> _Tasks to carry out_:
1) In the project description, rewrite the paragraph beginning "Given prediction errors are encoded" as a shorter paragraph that keeps its main facts.
2) Write out everything in the project description from "ESR12 – Using" down to "of the disorder.".
3) Each time the word "fear" appears in the project description, it is followed by another word. List all of those following words.

> _Selected passage_:
******

Host institution: University of Edinburgh, UK

ESR12 – Using functional magnetic imaging (fMRI) to characterise cerebellar interactions with large-scale fear networks related to fear behaviour in a transgenic rat model of autism spectrum disorder (ASD)

This project will use 9.4T fMRI in a rat model of ASD to understand the contribution of the cerebellum to disordered emotional control.

Given prediction errors are encoded in cerebellar circuits are thought to be essential to the fear extinction process and are thought to underlie many core ASD symptoms, such deficits may thus reflect aberrant activity within distributed cerebellar-fear circuits. However, despite the extensive behavioural and pathological changes in ASD that can be associated with the cerebellum, surprisingly little is known about the processing of predication errors within this structure during, for example, associative learning in pre-clinical models of the disorder.

******

> _Supplied entries_:
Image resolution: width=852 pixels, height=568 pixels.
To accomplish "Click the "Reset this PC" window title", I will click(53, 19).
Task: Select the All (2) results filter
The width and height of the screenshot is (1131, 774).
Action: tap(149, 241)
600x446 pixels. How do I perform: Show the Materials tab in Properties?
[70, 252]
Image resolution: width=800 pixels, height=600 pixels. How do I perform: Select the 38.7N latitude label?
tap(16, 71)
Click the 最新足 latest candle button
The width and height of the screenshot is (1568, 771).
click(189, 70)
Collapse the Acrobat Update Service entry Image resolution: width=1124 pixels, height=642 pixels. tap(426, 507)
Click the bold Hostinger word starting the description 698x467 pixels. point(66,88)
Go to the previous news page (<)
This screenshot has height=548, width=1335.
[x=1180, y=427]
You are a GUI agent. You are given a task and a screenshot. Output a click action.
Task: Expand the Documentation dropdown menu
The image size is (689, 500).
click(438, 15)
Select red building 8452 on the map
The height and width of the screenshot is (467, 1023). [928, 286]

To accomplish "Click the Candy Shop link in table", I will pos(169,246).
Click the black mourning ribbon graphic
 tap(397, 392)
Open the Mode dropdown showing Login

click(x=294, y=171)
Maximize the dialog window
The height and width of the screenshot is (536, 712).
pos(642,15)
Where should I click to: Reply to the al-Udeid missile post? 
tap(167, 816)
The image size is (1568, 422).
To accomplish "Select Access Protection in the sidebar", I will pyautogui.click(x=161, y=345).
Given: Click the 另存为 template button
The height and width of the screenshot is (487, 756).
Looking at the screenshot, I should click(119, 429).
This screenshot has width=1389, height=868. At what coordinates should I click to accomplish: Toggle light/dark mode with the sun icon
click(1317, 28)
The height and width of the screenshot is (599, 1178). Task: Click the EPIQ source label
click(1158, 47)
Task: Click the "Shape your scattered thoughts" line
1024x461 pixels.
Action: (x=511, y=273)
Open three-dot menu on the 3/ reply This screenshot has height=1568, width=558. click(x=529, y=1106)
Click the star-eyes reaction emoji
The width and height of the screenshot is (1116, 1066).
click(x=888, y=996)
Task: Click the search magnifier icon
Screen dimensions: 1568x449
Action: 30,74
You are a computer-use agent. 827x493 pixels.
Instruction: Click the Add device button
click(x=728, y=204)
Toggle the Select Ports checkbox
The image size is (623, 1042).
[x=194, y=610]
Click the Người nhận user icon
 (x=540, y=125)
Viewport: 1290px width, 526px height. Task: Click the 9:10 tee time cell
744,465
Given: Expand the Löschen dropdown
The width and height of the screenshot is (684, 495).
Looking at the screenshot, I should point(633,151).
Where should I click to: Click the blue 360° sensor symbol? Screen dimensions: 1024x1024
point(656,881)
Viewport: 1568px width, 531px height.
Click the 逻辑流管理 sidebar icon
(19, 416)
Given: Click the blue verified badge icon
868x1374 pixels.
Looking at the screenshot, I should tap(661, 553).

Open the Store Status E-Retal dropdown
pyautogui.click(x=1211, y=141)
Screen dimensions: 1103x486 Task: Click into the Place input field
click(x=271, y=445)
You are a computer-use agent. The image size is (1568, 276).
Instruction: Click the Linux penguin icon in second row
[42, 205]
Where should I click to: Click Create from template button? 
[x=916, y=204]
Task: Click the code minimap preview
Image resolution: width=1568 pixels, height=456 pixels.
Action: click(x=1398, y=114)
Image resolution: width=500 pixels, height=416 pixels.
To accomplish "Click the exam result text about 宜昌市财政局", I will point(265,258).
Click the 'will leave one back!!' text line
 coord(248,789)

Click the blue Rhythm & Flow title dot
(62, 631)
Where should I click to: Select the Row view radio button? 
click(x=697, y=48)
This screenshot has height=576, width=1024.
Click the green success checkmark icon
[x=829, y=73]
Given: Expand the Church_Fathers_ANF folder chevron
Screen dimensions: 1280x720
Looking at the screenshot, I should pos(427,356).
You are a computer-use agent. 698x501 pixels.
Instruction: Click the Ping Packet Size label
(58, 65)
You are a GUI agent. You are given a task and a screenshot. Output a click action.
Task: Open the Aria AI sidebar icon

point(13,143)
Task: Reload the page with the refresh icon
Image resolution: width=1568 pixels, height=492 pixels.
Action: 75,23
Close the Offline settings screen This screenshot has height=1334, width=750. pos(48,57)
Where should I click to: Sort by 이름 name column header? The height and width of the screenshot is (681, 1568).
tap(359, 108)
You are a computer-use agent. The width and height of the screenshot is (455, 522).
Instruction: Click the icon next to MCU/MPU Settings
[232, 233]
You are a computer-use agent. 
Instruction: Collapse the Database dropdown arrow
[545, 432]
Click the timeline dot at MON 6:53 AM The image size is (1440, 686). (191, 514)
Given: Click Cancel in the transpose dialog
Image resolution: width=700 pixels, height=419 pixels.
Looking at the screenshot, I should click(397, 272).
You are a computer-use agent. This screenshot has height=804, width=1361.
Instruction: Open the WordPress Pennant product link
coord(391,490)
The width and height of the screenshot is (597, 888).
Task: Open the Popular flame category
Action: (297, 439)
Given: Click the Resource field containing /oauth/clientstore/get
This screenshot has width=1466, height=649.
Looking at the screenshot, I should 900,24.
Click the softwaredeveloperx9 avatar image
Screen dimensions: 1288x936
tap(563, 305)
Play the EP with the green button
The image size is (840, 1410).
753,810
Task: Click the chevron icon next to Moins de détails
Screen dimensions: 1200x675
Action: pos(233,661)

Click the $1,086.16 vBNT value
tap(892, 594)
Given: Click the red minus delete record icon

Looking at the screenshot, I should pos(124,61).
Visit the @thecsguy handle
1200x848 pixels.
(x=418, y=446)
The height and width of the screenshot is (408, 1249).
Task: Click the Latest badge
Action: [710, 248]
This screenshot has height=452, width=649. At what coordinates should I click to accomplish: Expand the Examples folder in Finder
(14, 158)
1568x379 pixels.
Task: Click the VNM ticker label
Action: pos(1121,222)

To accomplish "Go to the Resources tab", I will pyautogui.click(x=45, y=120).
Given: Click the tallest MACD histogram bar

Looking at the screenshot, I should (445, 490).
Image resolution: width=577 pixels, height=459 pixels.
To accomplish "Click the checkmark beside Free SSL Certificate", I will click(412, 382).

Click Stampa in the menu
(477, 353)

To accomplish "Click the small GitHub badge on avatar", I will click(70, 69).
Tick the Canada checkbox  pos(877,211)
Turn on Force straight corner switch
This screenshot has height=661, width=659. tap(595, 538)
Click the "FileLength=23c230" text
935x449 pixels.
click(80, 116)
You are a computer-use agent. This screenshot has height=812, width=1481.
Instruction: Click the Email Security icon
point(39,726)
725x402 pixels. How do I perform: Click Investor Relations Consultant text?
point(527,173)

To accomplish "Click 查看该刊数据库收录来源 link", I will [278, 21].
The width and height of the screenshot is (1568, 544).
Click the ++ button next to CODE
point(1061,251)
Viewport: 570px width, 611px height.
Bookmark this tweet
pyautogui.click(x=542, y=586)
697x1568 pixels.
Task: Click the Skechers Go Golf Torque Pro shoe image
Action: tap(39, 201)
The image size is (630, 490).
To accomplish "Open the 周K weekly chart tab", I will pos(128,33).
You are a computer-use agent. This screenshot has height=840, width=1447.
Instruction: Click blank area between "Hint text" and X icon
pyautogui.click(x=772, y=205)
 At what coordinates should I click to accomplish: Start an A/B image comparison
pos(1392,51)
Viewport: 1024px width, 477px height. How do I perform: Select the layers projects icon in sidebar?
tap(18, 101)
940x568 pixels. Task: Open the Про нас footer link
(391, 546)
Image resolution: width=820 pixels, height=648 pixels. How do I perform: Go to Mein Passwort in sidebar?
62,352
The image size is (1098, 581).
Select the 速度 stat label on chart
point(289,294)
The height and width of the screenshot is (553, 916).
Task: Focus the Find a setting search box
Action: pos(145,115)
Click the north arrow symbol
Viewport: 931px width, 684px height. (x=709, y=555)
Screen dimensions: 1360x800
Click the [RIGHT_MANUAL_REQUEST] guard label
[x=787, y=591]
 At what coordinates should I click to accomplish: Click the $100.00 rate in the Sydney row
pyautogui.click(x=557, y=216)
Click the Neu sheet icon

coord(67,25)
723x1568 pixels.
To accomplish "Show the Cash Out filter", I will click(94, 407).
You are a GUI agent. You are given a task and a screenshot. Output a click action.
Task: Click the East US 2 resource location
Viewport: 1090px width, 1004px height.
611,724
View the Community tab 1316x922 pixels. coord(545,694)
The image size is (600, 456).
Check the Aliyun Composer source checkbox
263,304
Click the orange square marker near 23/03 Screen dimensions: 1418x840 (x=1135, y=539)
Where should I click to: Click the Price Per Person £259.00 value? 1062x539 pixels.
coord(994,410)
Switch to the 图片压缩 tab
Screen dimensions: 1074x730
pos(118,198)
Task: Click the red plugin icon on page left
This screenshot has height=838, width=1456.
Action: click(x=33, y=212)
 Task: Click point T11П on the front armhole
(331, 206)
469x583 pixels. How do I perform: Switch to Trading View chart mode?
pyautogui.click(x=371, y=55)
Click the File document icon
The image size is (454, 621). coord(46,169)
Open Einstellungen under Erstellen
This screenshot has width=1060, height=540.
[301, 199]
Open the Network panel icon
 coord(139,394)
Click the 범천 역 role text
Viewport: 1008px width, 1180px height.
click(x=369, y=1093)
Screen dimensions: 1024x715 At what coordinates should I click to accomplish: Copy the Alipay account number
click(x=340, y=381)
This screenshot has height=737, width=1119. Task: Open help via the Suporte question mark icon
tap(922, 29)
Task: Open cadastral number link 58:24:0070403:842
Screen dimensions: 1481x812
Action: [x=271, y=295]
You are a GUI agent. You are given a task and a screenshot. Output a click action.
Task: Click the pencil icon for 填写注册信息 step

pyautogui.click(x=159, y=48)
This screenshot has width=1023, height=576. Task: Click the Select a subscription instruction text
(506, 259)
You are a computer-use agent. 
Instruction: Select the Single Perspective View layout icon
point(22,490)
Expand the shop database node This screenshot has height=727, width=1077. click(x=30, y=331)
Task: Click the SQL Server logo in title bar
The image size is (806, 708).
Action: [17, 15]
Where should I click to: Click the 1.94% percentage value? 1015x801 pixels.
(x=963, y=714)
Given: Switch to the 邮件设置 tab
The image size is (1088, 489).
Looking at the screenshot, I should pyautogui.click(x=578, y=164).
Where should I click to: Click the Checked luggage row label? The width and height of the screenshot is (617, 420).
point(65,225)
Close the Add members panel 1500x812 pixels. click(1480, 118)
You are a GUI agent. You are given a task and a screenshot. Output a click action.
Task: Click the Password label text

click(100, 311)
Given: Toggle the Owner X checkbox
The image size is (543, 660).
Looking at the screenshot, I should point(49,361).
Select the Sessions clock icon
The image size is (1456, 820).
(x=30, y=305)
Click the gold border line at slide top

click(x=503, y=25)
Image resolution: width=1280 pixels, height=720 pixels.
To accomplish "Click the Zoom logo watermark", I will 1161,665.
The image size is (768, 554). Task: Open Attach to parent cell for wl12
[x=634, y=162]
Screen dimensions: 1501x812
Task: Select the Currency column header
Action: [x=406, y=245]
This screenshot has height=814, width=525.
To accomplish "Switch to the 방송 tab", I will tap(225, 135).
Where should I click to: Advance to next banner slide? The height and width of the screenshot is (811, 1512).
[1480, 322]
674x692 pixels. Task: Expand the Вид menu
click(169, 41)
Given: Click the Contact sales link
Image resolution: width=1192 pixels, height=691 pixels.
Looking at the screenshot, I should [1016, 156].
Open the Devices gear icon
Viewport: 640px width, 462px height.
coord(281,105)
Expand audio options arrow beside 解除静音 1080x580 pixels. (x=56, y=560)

******

> _Answers per task_:
1) Prediction errors encoded in cerebellar circuits are thought to be essential to fear extinction and to underlie many core ASD symptoms. Such deficits may therefore reflect aberrant activity in distributed cerebellar-fear circuits. Many behavioral and pathological changes in ASD can be linked to the cerebellum. Even so, little is known about how prediction errors are processed there in pre-clinical models of the disorder, for example during associative learning.

2)
ESR12 – Using functional magnetic imaging (fMRI) to characterise cerebellar interactions with large-scale fear networks related to fear behaviour in a transgenic rat model of autism spectrum disorder (ASD)

This project will use 9.4T fMRI in a rat model of ASD to understand the contribution of the cerebellum to disordered emotional control.

Given prediction errors are encoded in cerebellar circuits are thought to be essential to the fear extinction process and are thought to underlie many core ASD symptoms, such deficits may thus reflect aberrant activity within distributed cerebellar-fear circuits. However, despite the extensive behavioural and pathological changes in ASD that can be associated with the cerebellum, surprisingly little is known about the processing of predication errors within this structure during, for example, associative learning in pre-clinical models of the disorder.

3)
- networks
- behaviour
- extinction
- circuits